In addition to creating new wilderness areas, Bennett’s Washington County Growth & Conservation Act proposed selling off federal property around St. George to give the community room to grow. Both Utah environmentalists and Washington County commissioners believe November’s election might, for the foreseeable future, close the door on such wilderness-for-development legislation. Environmentalists are breathing a little easier. St George-area commissioners are nervous.

The mood in Washington, D.C., and Utah has changed, says Scott Groene, executive director of the Southern Utah Wilderness Alliance. SUWA was one of several environmental organizations that negotiated with Bennett over his proposal—sell some federal land around St. George in exchange for creating additional wilderness—but ultimately couldn’t support the plan.

Groene notes the Bennett bill helped spark the creation of Vision Dixie, a grass-roots planning effort spearheaded by St. George residents who oppose building a proposed pipeline from Lake Powell to St. George. “People were surprised by how much of a voice there was for conservation and protecting federal lands,” in the region, Groene says. In the end, Vision Dixie “demonstrated there wasn’t support for [Bennett’s] vision.”

But it wasn’t local opposition that appears to have killed the bill, he says. Rather, members of the U.S. House and Senate have turned against the idea of selling federal lands.

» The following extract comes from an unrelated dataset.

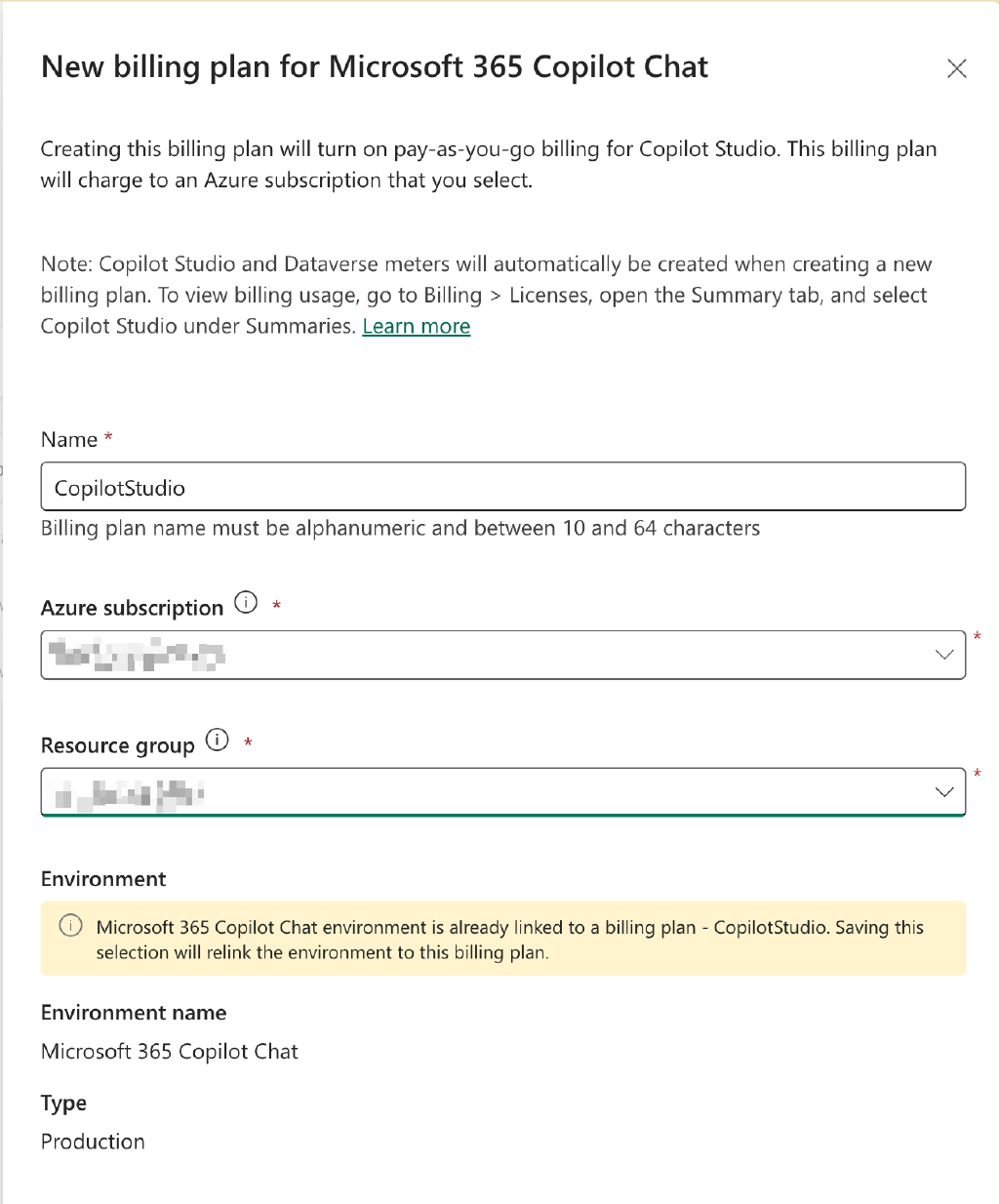Click the Name field label
999x1204 pixels.
click(x=66, y=439)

As Congress came to a close for election season, Bennett was working with Democratic Senate Majority Leader Harry Reid, author of his own land privatization bill for his home state of Nevada. Bennett patterned his measure after Reid’s and planned to attach it to one of the must-pass bills of the session—either a budget bill or the Wall Street bailout package. The effort stalled after objections from Sen. Jeff Bingaman, D-New Mexico, chairman of the Energy & Natural Resources Committee. Bingaman wrote Reid on Sept. 22, “it would be manifestly unfair” to pass the Washington County bill when more than 100 wilderness bills assembled in his committee weren’t going to get a vote.

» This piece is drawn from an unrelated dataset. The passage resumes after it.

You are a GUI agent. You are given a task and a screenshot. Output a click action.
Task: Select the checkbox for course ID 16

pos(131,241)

Bennett’s bill got a hearing at Bingaman’s committee but went no further. It wasn’t included in an omnibus wilderness package that would have protected lands in Virginia, Oregon, Idaho and Colorado without also selling public lands.

As first introduced in 2006, the Washington County lands bill would have authorized the Bureau of Land Management to sell more than 20,000 acres of federal land around St. George for potential development and created a right of way for the Lake Powell Pipeline.

Bennett retooled the bill dramatically in negotiations with conservation groups this year. Just 9,000 acres would be authorized for sale and the bill would create significantly more wilderness, including Utah’s first federally designated “wild and scenic” river. The bill proposed putting 80,000 acres off limits to off-road vehicles and created off-road restrictions for all of Washington County, including money for enforcement.

There was much to like in the plan, Groene admits. But ultimately his group couldn’t get past the bill’s selling off public lands and giving a portion of the proceeds to the county. “The legislation allowed the sale of federal land belonging to all,” he says.

The ultimate problem for Citizens for Dixie’s Future—the anti-pipeline group—was how the money from the sale of federal land would be spent. Paul Van Dam, the Citizens’ executive director, says he is convinced Washington County would have spent its share on the Lake Powell pipeline.

Fundamentally, Bennett’s bill clashed with the controlled-growth vision for Washington County laid out after Vision Dixie’s 18 months of public meetings. Selling off federal land would have put St. George on the path of communities like Phoenix—a victim of continuing sprawl, Van Dam says. “If we go with what seems to be the general drift and let developers push the process, that’s what you get.”

As the fates turned against the bill passing before congressional adjournment, Washington County Commissioner Jim Eardley worried about whether it could resurface after Election Day. If the Democrats post a big win, he says, “it could be lights out and the party’s over.”